PROVIDED DATA: Begin
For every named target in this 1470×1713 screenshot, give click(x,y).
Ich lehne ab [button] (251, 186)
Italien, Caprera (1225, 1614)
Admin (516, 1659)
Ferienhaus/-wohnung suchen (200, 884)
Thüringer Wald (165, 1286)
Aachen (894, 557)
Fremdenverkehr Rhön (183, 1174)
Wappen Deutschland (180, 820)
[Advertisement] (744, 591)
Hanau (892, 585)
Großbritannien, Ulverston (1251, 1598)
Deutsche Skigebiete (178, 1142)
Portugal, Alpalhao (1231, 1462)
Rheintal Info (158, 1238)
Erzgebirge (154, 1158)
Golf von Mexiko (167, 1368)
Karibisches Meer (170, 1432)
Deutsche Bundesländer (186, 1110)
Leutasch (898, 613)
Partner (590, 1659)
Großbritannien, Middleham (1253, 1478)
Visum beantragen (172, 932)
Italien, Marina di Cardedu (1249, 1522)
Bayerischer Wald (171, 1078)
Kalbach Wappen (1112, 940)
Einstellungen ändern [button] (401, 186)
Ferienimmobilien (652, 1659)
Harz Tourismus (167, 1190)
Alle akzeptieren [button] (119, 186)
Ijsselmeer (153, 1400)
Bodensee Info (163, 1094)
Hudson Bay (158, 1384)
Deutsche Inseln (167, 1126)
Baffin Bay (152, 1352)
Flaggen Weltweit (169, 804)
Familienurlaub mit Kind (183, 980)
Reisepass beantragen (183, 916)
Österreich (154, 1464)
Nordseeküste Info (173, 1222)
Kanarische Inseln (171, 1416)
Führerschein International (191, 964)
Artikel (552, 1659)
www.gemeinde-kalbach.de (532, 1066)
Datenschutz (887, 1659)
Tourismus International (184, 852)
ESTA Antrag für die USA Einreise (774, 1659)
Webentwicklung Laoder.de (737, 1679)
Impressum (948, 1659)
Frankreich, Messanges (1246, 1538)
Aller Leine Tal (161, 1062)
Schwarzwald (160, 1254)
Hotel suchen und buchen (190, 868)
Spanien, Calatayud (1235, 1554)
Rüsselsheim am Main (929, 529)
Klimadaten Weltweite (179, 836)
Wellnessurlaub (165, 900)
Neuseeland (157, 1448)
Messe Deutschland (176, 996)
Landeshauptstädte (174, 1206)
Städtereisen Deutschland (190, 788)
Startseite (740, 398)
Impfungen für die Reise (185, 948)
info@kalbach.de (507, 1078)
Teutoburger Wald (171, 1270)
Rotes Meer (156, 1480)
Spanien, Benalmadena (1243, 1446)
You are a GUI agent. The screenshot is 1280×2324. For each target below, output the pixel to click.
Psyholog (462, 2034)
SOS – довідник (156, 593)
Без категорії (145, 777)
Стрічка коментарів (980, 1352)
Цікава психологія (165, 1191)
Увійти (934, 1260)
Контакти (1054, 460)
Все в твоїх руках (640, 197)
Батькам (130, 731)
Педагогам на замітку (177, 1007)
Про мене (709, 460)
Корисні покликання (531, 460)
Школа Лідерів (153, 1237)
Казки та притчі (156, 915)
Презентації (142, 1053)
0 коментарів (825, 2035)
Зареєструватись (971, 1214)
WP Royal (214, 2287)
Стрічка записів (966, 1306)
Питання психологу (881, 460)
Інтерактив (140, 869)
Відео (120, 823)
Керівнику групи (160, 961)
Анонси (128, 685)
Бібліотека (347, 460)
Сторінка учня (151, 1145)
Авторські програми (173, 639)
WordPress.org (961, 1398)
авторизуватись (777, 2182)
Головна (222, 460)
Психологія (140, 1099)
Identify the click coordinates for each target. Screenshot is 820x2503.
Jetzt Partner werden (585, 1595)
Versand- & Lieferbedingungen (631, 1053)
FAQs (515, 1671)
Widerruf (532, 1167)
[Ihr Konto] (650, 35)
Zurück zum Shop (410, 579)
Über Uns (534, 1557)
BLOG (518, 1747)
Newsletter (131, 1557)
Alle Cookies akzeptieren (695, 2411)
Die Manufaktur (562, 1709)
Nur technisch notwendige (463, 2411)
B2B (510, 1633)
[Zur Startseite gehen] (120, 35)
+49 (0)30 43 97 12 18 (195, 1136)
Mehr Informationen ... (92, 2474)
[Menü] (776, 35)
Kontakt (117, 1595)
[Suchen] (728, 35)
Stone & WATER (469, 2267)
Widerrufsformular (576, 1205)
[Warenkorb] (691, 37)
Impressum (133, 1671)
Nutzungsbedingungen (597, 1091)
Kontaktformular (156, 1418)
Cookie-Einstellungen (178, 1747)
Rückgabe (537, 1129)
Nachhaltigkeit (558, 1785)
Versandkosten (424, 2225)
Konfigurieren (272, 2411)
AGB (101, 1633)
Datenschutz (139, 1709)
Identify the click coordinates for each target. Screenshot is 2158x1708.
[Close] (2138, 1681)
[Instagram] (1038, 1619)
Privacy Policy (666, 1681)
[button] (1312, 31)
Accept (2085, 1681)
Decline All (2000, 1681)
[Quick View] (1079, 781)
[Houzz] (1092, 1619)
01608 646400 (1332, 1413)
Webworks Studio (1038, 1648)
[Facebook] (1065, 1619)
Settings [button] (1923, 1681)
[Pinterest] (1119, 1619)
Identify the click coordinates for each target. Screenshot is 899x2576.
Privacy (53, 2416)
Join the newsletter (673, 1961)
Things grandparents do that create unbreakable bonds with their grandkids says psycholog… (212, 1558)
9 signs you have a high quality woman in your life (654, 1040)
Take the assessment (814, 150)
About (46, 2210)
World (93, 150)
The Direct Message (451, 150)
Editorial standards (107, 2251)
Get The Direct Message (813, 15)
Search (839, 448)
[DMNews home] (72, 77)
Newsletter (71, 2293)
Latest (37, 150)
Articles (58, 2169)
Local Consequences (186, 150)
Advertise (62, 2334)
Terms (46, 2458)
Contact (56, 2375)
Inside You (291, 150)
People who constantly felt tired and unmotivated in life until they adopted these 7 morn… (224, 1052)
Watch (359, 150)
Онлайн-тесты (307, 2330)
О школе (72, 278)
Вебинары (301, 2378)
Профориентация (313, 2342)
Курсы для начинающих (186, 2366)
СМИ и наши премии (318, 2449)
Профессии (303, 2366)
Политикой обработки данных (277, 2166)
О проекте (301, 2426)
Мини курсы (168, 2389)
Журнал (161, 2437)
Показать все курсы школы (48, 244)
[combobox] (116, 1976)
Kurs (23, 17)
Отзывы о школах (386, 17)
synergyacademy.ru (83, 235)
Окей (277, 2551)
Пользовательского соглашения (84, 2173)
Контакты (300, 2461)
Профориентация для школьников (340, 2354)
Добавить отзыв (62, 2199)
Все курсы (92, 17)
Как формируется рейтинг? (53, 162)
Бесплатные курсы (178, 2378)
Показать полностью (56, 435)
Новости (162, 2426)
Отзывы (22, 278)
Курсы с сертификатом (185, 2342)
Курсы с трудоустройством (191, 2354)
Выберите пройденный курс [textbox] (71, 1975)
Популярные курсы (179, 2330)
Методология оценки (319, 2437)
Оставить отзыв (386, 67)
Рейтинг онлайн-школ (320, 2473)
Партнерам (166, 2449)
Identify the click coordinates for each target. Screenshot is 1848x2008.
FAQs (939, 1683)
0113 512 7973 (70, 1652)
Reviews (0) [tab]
PROVIDED DATA: End
Scan the material above for the word "Message", and copy every line in which it is found.

The Direct Message (451, 150)
Get The Direct Message (813, 15)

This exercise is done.